▶ [Source information]
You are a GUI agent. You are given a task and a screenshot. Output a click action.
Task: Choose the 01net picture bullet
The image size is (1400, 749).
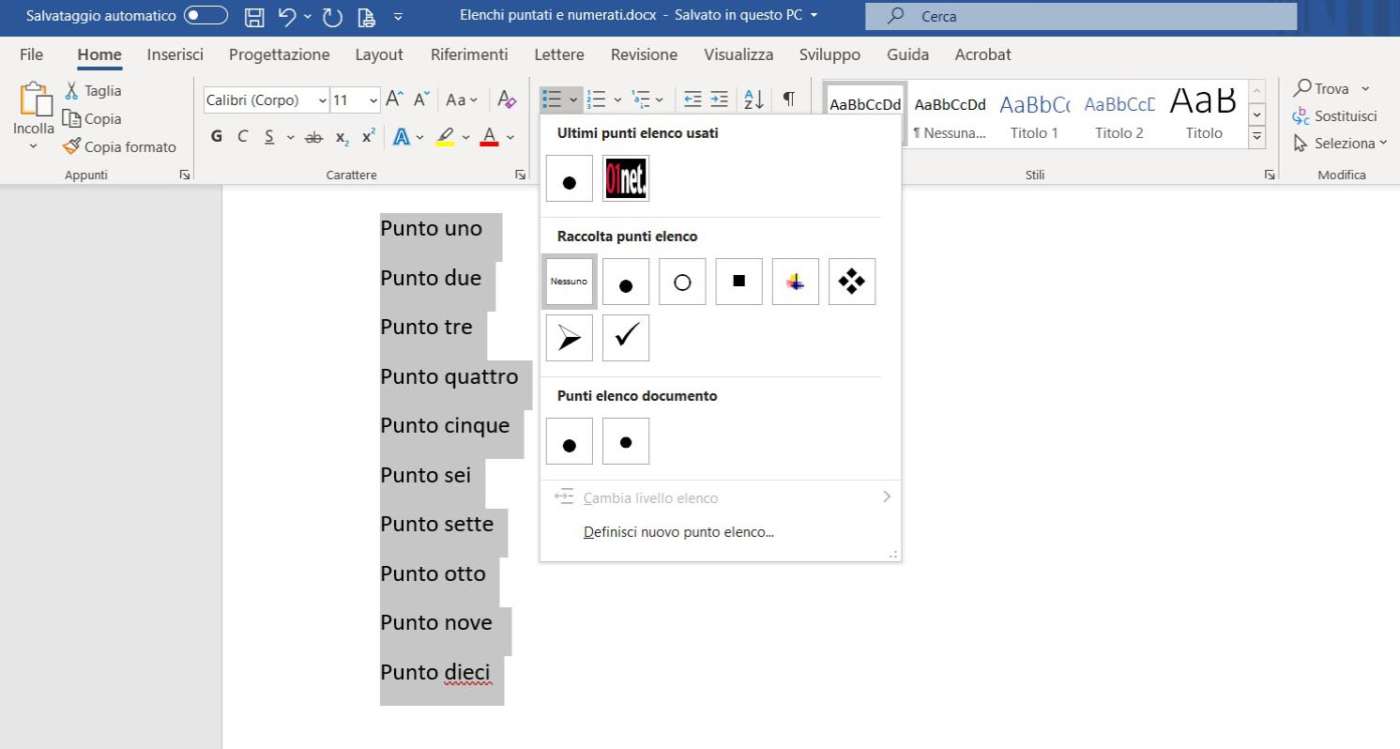tap(626, 179)
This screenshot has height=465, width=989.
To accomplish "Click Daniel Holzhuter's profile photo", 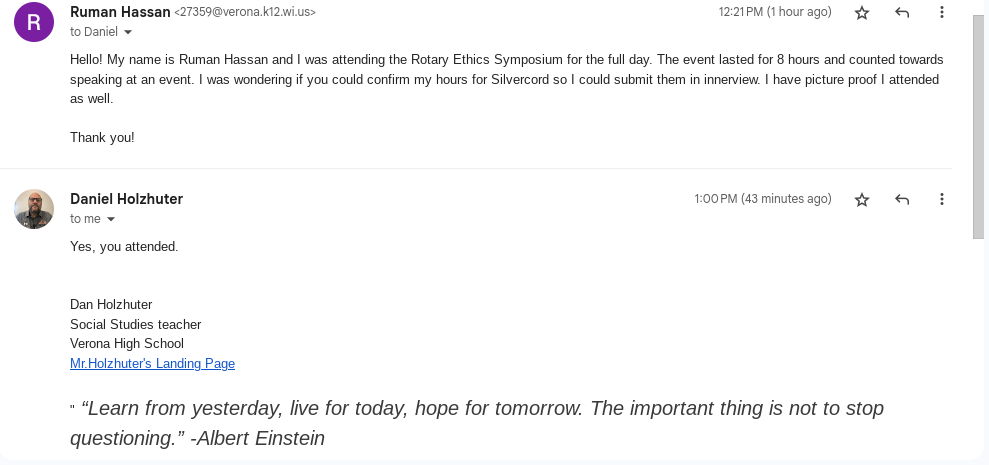I will coord(34,209).
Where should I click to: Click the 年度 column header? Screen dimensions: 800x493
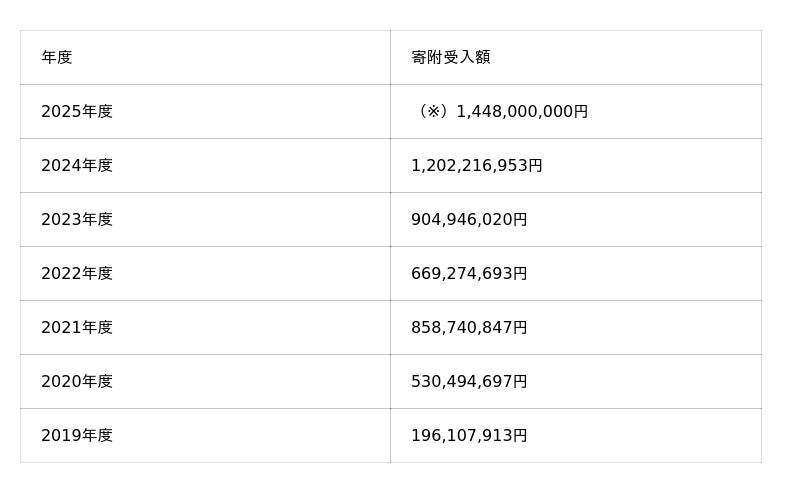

▶ [Action item] In the listing above, find each line with the word "screenshot" and return it.

▶ [Your solution]
You are a GUI agent. You are given a task and a screenshot. Output a click action.
This screenshot has height=465, width=989.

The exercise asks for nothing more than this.